Segment Start: Entries shown

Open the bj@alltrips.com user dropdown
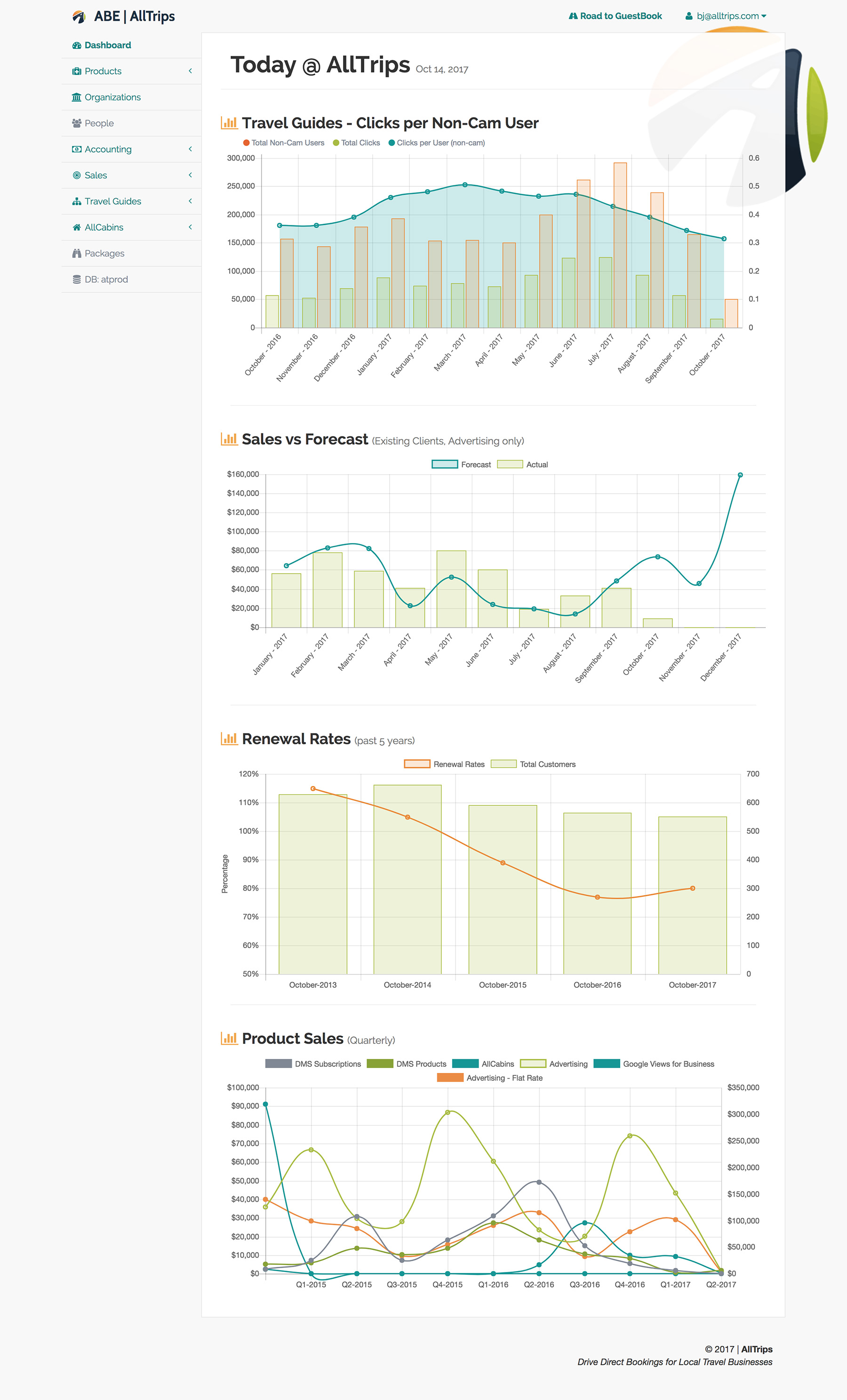Viewport: 847px width, 1400px height. tap(726, 16)
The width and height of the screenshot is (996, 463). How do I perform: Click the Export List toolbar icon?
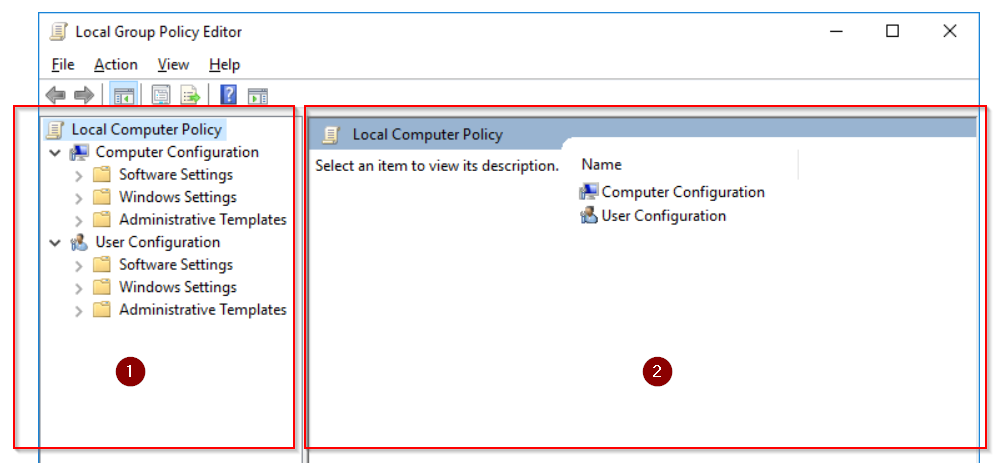(190, 95)
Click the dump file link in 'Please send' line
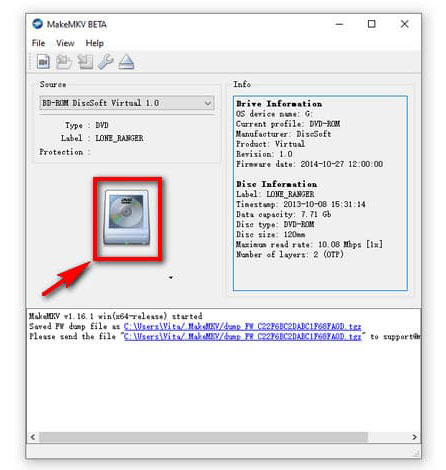Screen dimensions: 446x470 coord(242,336)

Segment End: Entries shown

What the exercise asks:
Retype exactly the lines from the one containing "The width and" through the last line of the records above, both included, and leave out any pictures.

Output of the task:
The width and height of the screenshot is (996, 463). How do I perform: Click the Export List toolbar icon?
(190, 95)
Click the dump file link in 'Please send' line
Screen dimensions: 446x470 coord(242,336)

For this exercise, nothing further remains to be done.